— Enunciado 1 —
Redigite o trecho do texto sobre a exportação de capitais começando em "Hobson e o problema" e terminando em "uma demanda compatível.".

A exportação de capitais acelerou o desenvolvimento do capitalismo mundial. A realização de investimento em novos territórios consolidou a expansão do capitalismo para esses locais, acelerando a produção de riqueza e desenvolvendo outros mercados consumidores.

Contudo, a correta definição sobre o que motiva grandes empresas investirem em regiões externas foi tema de debate entre os precursores da teoria do imperialismo. A seguir, procuramos ilustrar de forma sucinta, os posiciona-mentos que julgamos mais pertinentes para a conclusão deste trabalho.

Hobson e o problema do subconsumo

Esta visão apresenta o problema de realização da produção como a razão principal das exportações de capitais. O foco está na contradição entre a produção e o consumo.

Observando o processo produtivo das grandes empresas de sua época, Hobson constatou que a elevação da composição orgânica no processo produtivo dessas empresas proporcionou um aumento significativo no nível de produção, causando muitas dificuldades para a realização. A produção aumenta no decorrer do tempo sem que a mesma possa realizada, ou seja, encontre uma demanda compatível.

— Material fornecido —
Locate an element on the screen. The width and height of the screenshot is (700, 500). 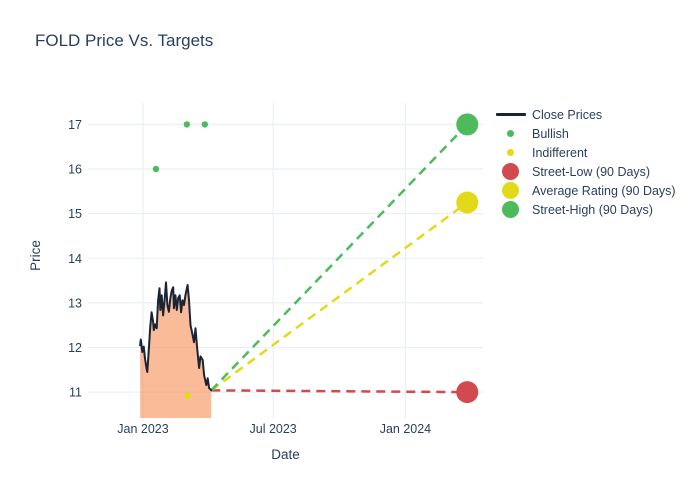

...

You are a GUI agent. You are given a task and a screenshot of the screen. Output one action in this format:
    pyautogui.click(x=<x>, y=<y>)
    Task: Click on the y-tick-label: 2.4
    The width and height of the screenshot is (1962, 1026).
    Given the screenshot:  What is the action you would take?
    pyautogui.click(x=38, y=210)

— Enunciado 2 —
Atualize as linhas da listagem começando na que contém "You are a GUI" e terminando na que contém "pyautogui.click(x=38, y=210)", trocando "screenshot" por "screen image" e deixando todo o resto igual. Mostre apenas essas linhas.

— Resolução comentada 1 —
Hobson e o problema do subconsumo

Esta visão apresenta o problema de realização da produção como a razão principal das exportações de capitais. O foco está na contradição entre a produção e o consumo.

Observando o processo produtivo das grandes empresas de sua época, Hobson constatou que a elevação da composição orgânica no processo produtivo dessas empresas proporcionou um aumento significativo no nível de produção, causando muitas dificuldades para a realização. A produção aumenta no decorrer do tempo sem que a mesma possa realizada, ou seja, encontre uma demanda compatível.

— Resolução comentada 2 —
You are a GUI agent. You are given a task and a screen image of the screen. Output one action in this format:
    pyautogui.click(x=<x>, y=<y>)
    Task: Click on the y-tick-label: 2.4
    The width and height of the screen image is (1962, 1026).
    Given the screen image:  What is the action you would take?
    pyautogui.click(x=38, y=210)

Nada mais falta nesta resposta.